== Stored items ==
######
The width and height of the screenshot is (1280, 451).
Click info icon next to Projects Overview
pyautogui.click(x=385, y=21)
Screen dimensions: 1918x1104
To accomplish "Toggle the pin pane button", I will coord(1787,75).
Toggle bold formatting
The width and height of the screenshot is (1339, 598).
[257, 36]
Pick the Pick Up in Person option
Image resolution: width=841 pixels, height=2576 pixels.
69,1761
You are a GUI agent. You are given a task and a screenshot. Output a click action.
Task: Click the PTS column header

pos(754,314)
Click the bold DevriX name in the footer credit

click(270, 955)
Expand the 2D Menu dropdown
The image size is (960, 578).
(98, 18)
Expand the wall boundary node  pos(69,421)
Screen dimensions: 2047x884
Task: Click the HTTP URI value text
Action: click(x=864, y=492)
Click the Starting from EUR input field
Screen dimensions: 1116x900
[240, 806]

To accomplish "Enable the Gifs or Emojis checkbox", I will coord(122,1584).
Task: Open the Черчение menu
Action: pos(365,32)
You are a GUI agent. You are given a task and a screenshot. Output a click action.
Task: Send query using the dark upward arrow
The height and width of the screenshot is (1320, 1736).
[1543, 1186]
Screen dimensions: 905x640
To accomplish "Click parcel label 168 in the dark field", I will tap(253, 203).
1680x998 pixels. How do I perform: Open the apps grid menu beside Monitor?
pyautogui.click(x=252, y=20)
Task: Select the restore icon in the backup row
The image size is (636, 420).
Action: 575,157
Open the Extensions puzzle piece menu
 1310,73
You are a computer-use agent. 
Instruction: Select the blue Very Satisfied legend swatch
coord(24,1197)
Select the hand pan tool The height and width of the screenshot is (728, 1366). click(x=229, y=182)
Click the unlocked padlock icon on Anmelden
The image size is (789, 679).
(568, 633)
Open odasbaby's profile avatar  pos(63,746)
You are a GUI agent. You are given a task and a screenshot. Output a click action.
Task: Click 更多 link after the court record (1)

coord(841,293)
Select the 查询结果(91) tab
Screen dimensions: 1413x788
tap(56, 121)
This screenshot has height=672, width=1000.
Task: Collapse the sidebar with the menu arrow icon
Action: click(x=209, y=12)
######
== Work request ==
The output is every entry, printed exactly as it reads.

== Response ==
The width and height of the screenshot is (1280, 451).
Click info icon next to Projects Overview
pyautogui.click(x=385, y=21)
Screen dimensions: 1918x1104
To accomplish "Toggle the pin pane button", I will coord(1787,75).
Toggle bold formatting
The width and height of the screenshot is (1339, 598).
[257, 36]
Pick the Pick Up in Person option
Image resolution: width=841 pixels, height=2576 pixels.
69,1761
You are a GUI agent. You are given a task and a screenshot. Output a click action.
Task: Click the PTS column header

pos(754,314)
Click the bold DevriX name in the footer credit

click(270, 955)
Expand the 2D Menu dropdown
The image size is (960, 578).
(98, 18)
Expand the wall boundary node  pos(69,421)
Screen dimensions: 2047x884
Task: Click the HTTP URI value text
Action: click(x=864, y=492)
Click the Starting from EUR input field
Screen dimensions: 1116x900
[240, 806]

To accomplish "Enable the Gifs or Emojis checkbox", I will coord(122,1584).
Task: Open the Черчение menu
Action: pos(365,32)
You are a GUI agent. You are given a task and a screenshot. Output a click action.
Task: Send query using the dark upward arrow
The height and width of the screenshot is (1320, 1736).
[1543, 1186]
Screen dimensions: 905x640
To accomplish "Click parcel label 168 in the dark field", I will tap(253, 203).
1680x998 pixels. How do I perform: Open the apps grid menu beside Monitor?
pyautogui.click(x=252, y=20)
Task: Select the restore icon in the backup row
The image size is (636, 420).
Action: 575,157
Open the Extensions puzzle piece menu
 1310,73
You are a computer-use agent. 
Instruction: Select the blue Very Satisfied legend swatch
coord(24,1197)
Select the hand pan tool The height and width of the screenshot is (728, 1366). click(x=229, y=182)
Click the unlocked padlock icon on Anmelden
The image size is (789, 679).
(568, 633)
Open odasbaby's profile avatar  pos(63,746)
You are a GUI agent. You are given a task and a screenshot. Output a click action.
Task: Click 更多 link after the court record (1)

coord(841,293)
Select the 查询结果(91) tab
Screen dimensions: 1413x788
tap(56, 121)
This screenshot has height=672, width=1000.
Task: Collapse the sidebar with the menu arrow icon
Action: click(x=209, y=12)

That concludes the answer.